*Information*.
Segment Open

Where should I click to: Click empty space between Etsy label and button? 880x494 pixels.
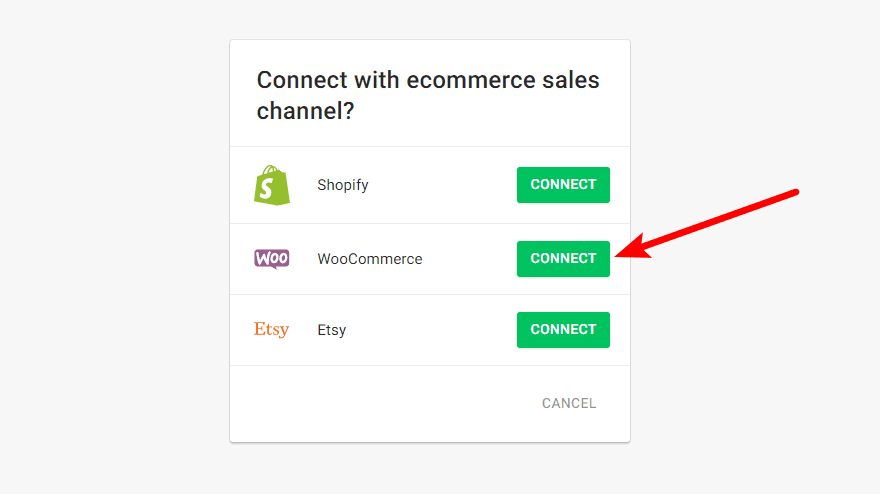(x=430, y=330)
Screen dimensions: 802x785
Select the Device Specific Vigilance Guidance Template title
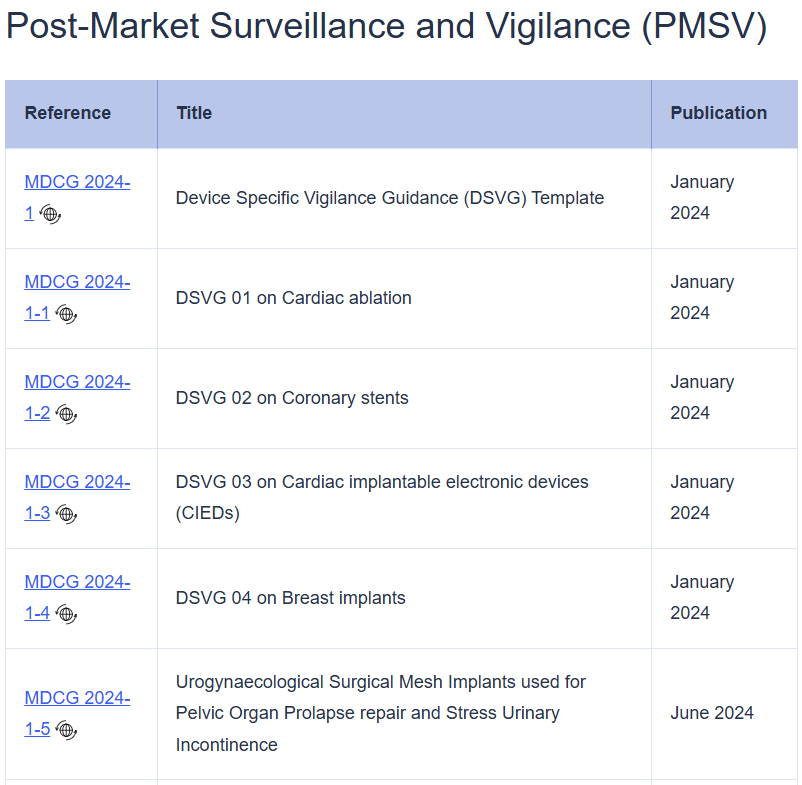tap(390, 198)
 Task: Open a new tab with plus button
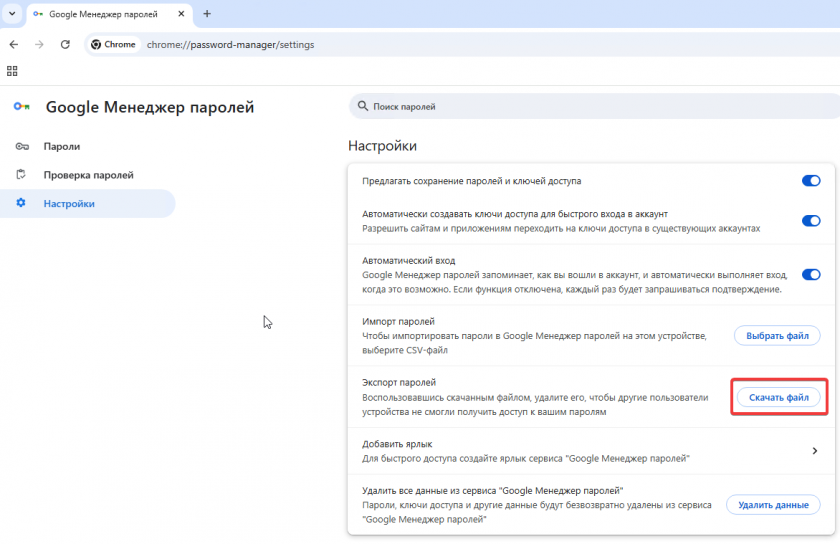click(x=207, y=14)
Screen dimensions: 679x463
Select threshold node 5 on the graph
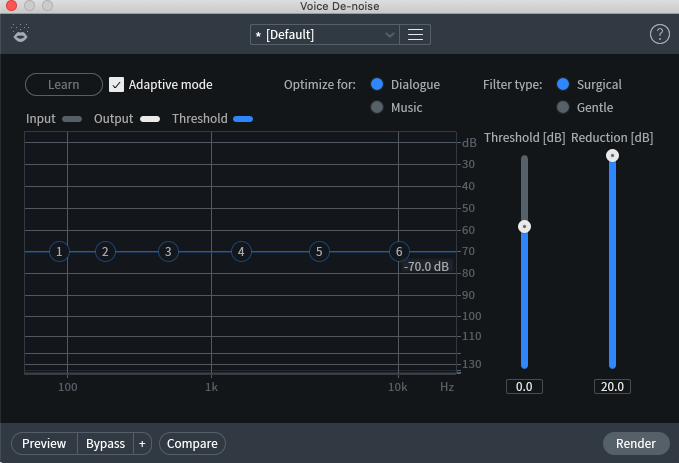click(x=319, y=252)
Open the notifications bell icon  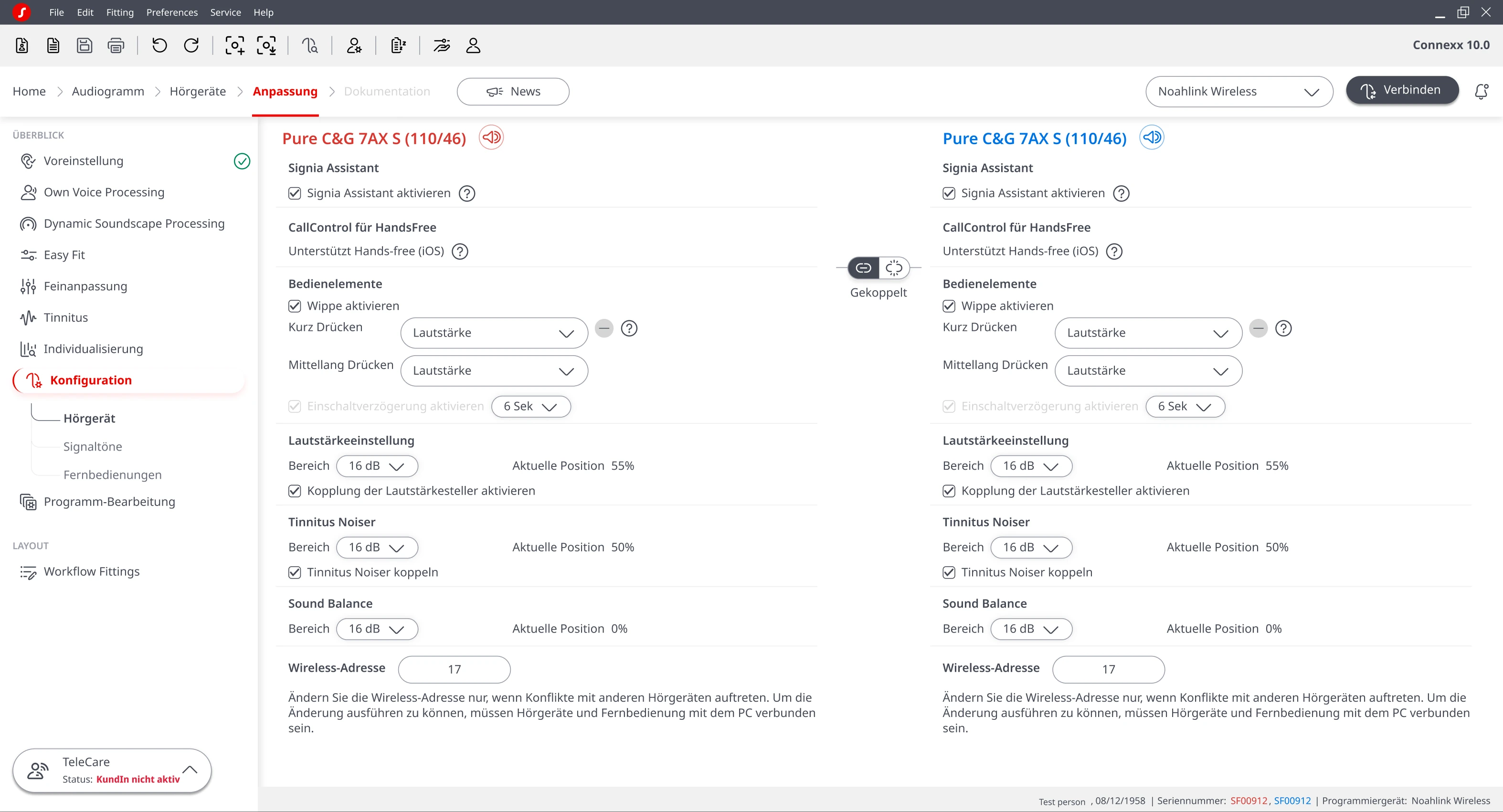[1481, 92]
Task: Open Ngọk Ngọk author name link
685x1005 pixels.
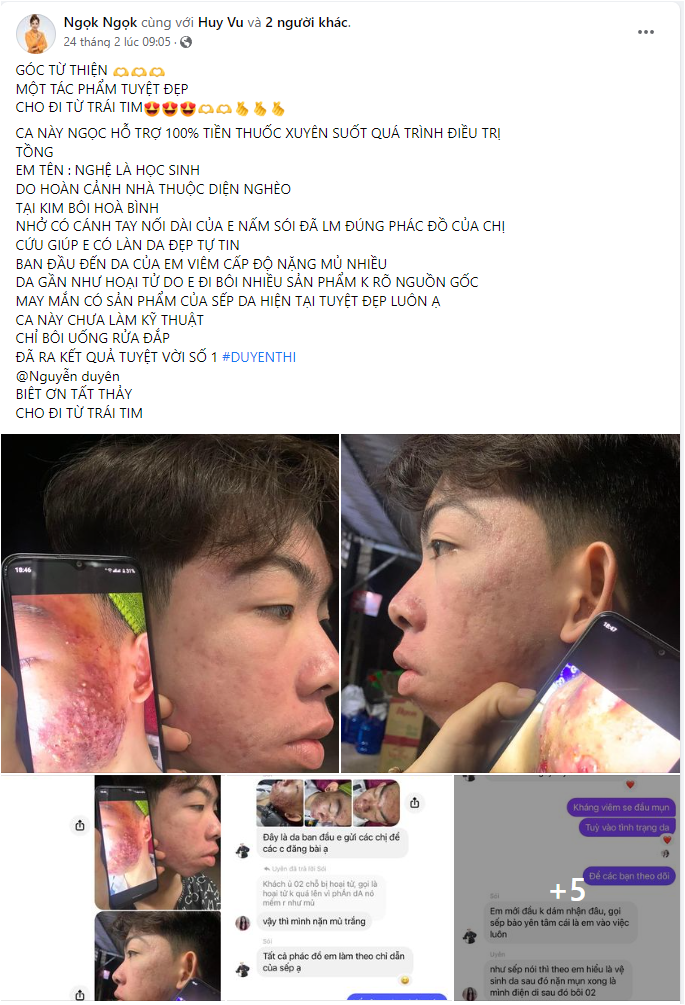Action: 100,22
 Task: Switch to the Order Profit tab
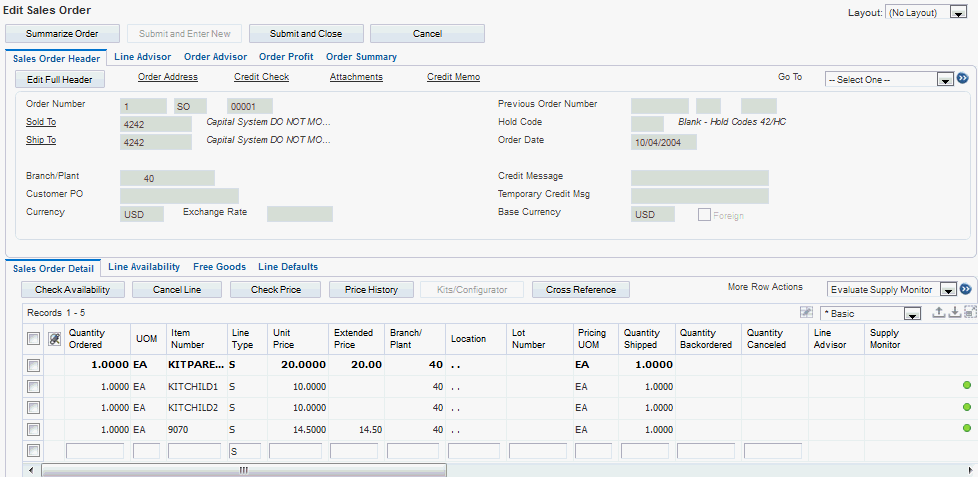coord(286,57)
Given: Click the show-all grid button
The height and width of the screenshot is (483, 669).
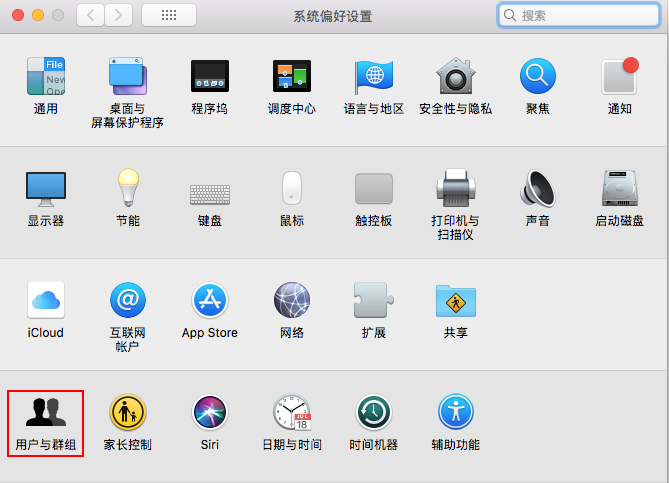Looking at the screenshot, I should [168, 15].
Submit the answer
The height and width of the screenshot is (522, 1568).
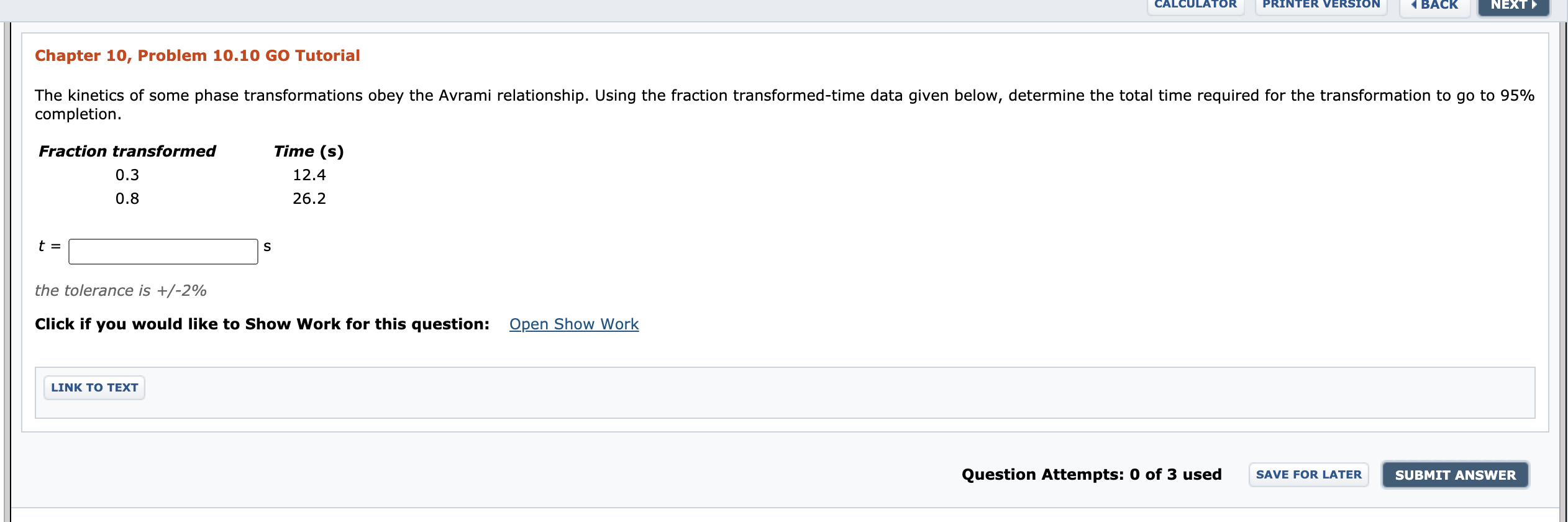1455,475
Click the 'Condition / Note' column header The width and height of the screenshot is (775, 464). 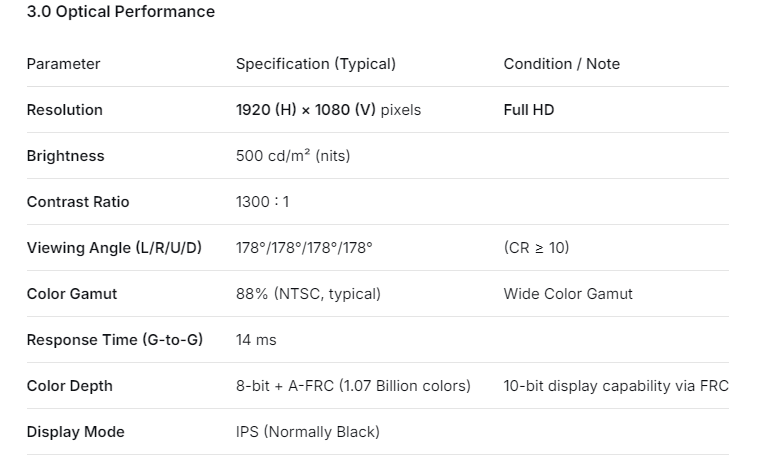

Segment Closed

*Required work*.
Reply with a number alone, the number of lines of the records that hold the word "dimensions".

*Your solution*.
2